## What this task involves:
In the records that follow, locate every line with "indicator" and extract it.

## Data supplied:
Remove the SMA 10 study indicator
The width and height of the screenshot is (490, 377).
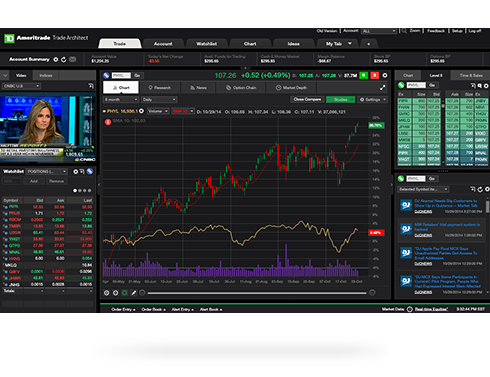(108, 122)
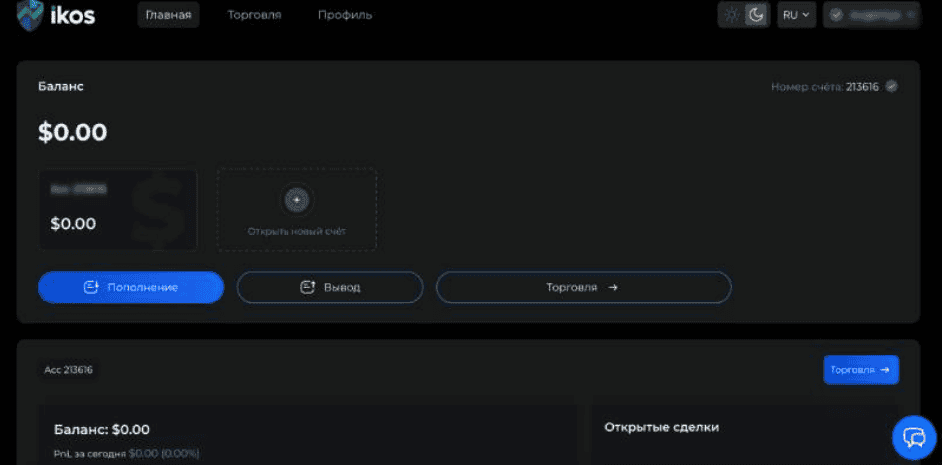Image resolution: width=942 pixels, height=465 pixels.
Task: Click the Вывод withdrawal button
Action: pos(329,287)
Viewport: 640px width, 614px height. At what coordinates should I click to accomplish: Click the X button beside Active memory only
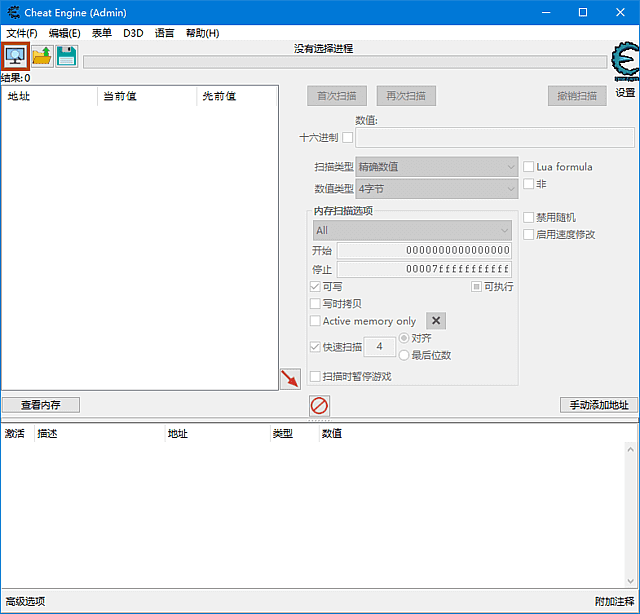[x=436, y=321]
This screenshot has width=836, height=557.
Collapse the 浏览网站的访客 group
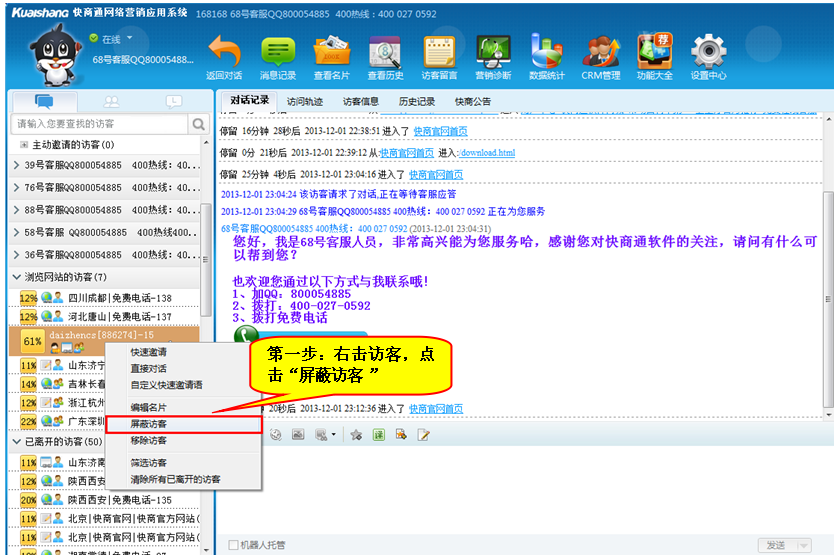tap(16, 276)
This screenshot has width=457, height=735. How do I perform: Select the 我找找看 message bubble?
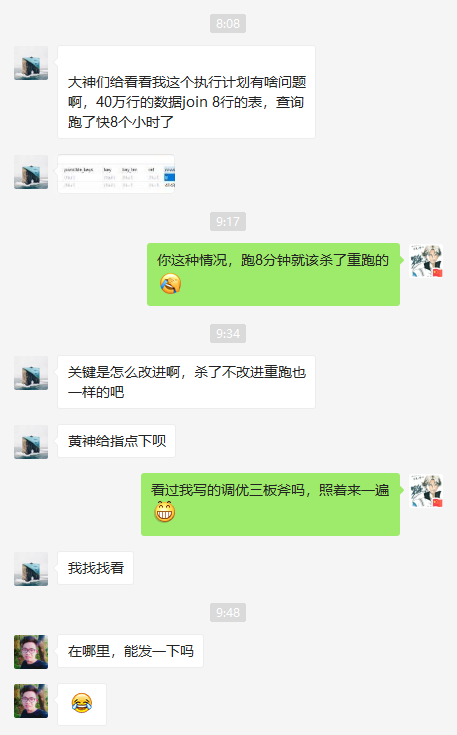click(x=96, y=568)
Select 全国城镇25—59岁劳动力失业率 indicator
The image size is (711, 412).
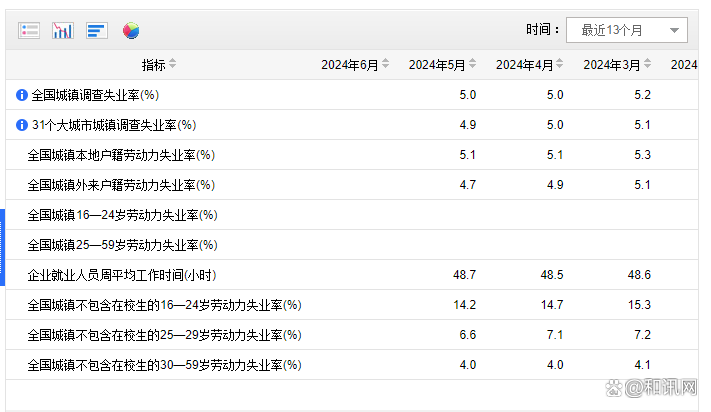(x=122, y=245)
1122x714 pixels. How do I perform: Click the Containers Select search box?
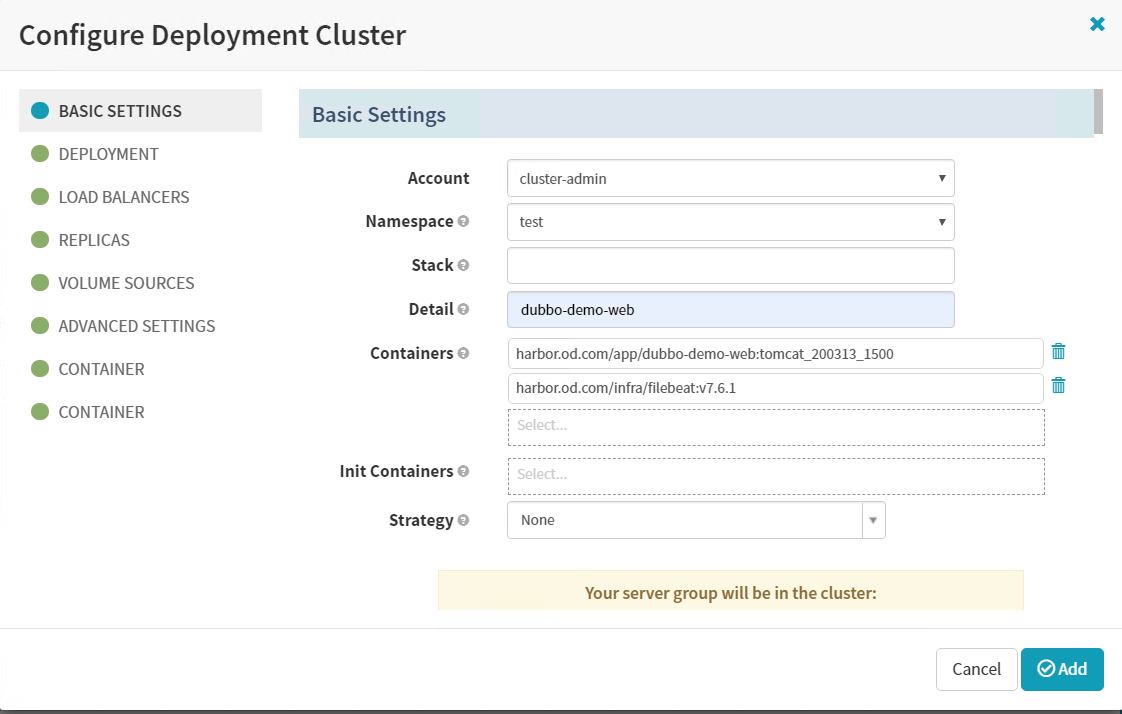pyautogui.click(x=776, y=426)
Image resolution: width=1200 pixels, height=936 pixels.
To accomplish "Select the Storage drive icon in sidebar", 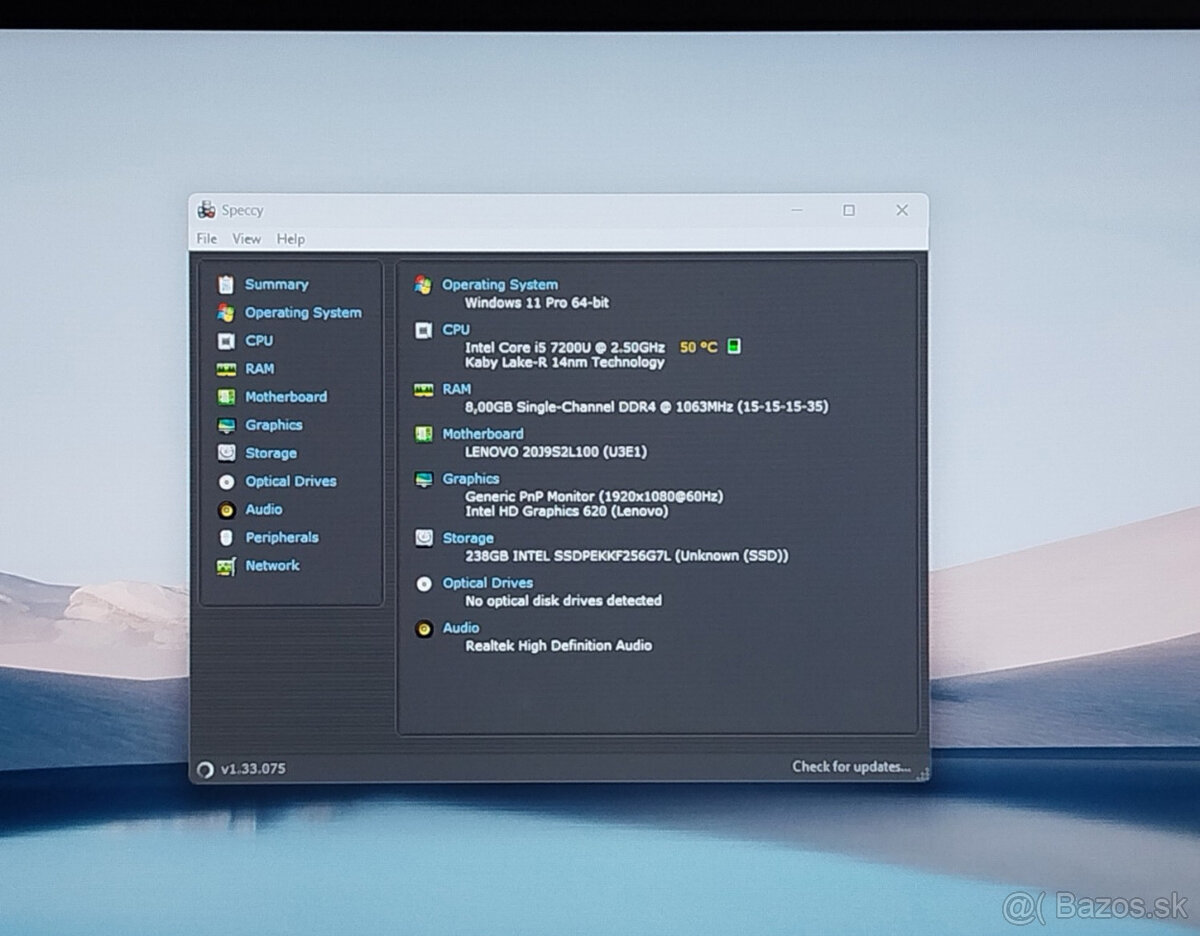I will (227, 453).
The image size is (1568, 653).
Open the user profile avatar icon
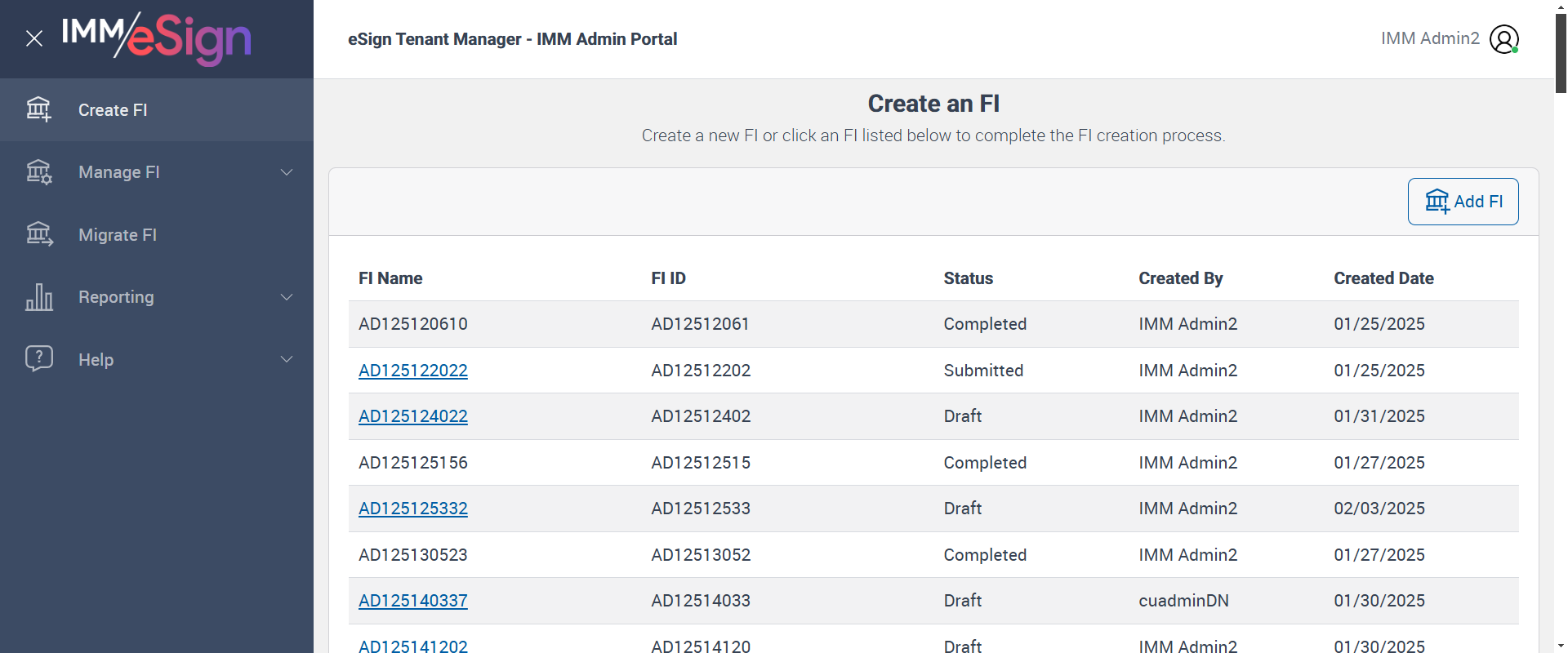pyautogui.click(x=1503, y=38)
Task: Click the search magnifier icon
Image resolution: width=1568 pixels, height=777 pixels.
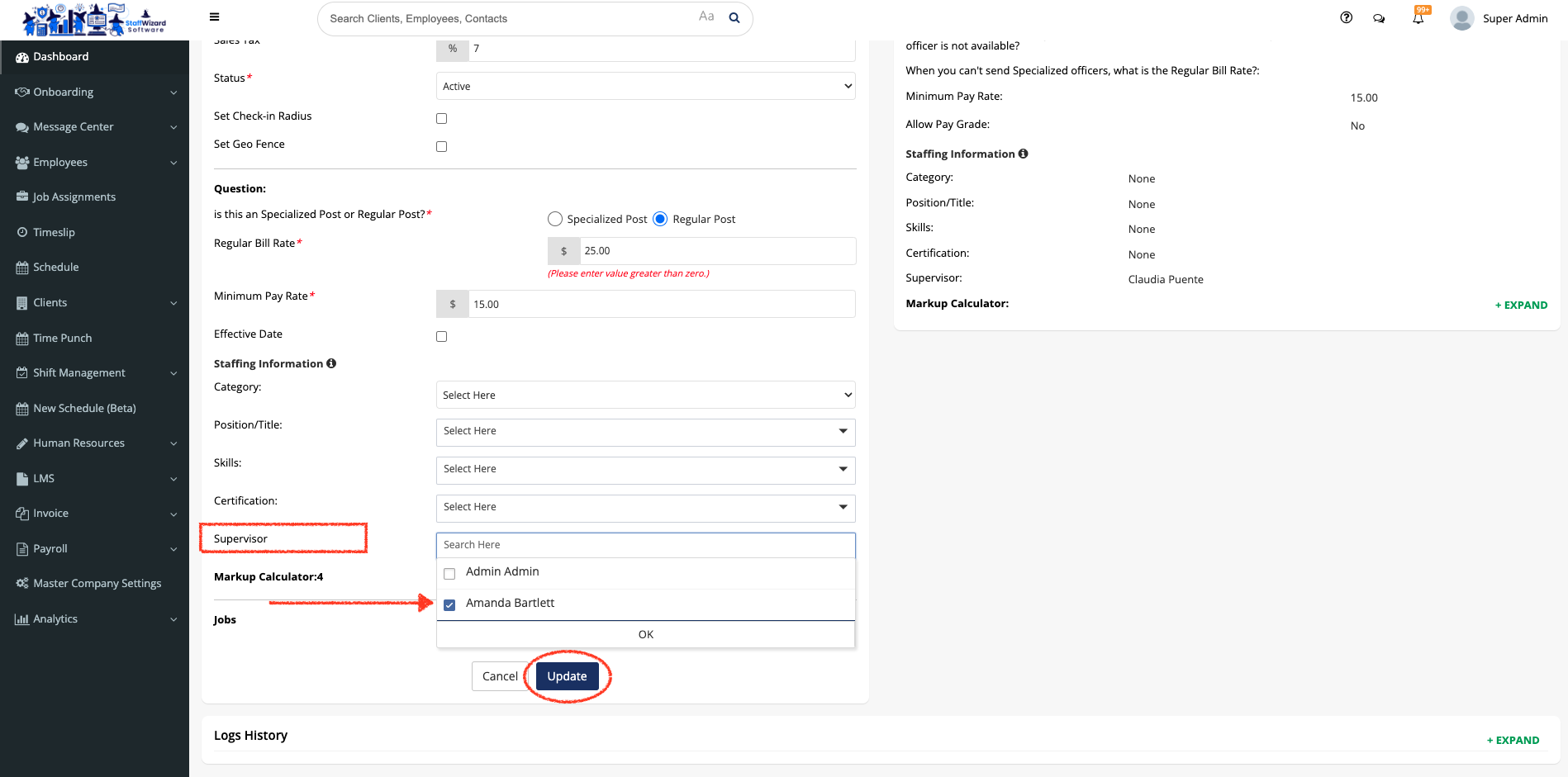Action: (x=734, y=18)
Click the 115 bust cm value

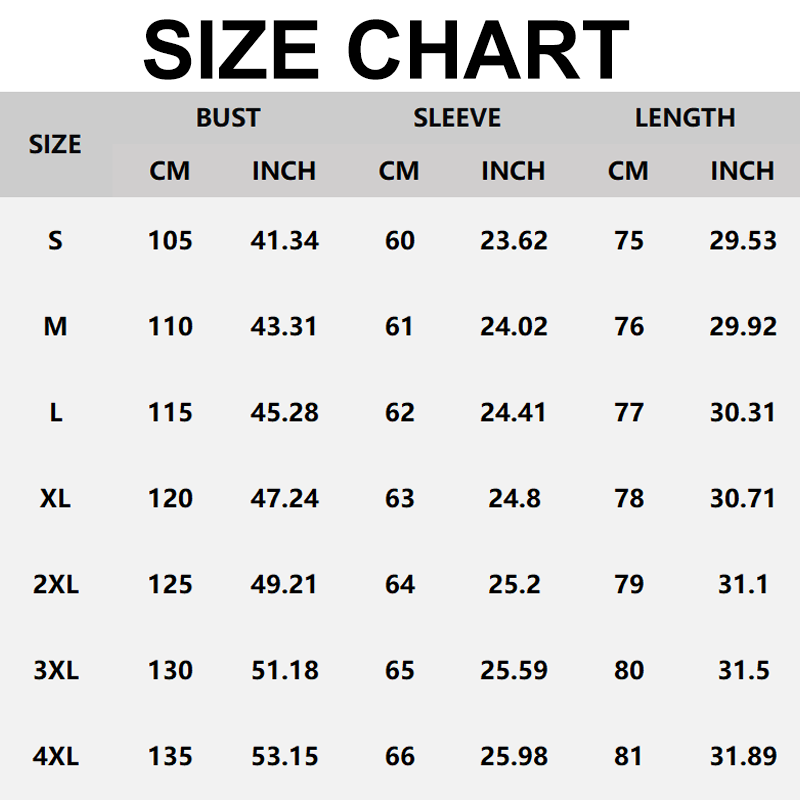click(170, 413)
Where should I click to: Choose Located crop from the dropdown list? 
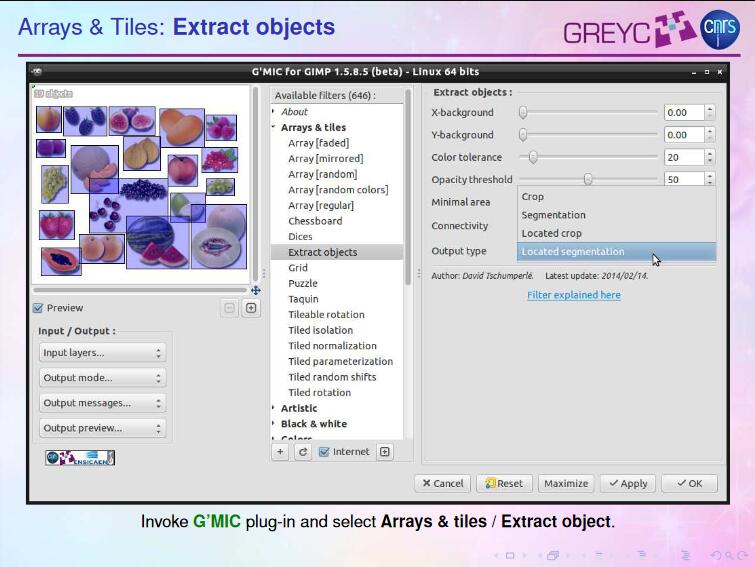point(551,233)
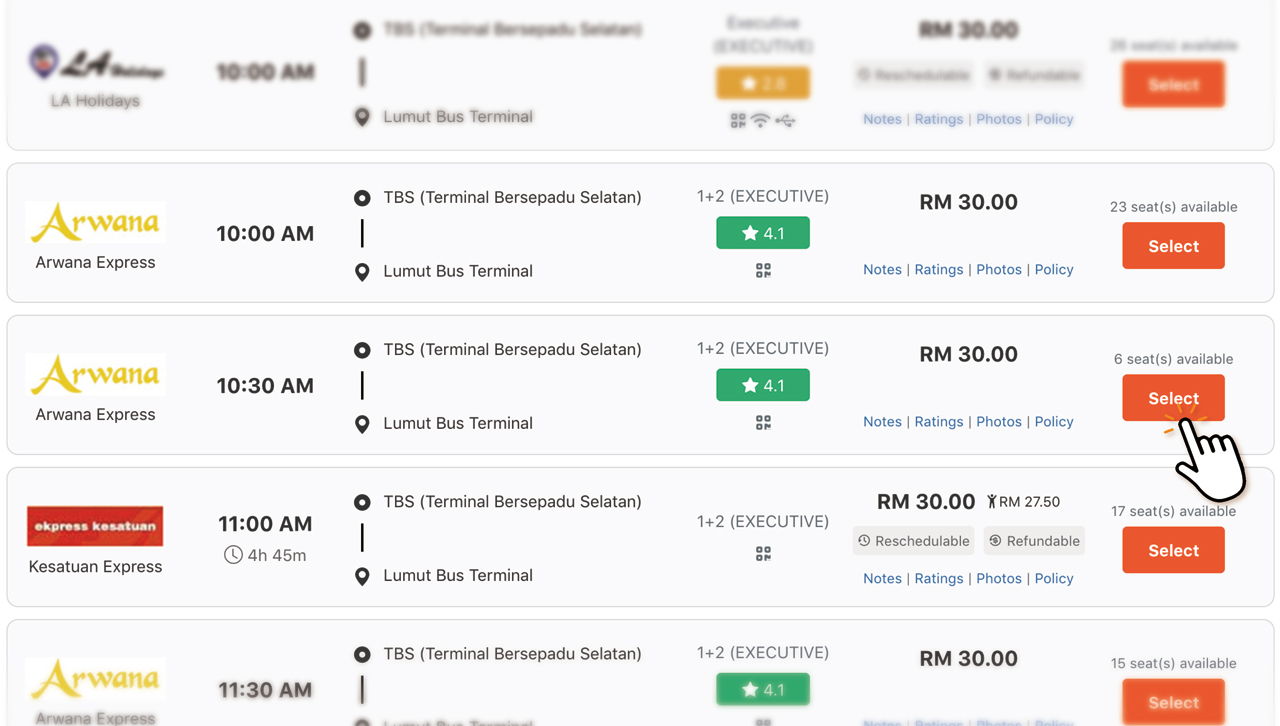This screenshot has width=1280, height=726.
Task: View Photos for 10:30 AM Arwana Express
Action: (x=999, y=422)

## Solution to this task:
Remove the SMA 10 study indicator
Select 全国城镇25—59岁劳动力失业率 indicator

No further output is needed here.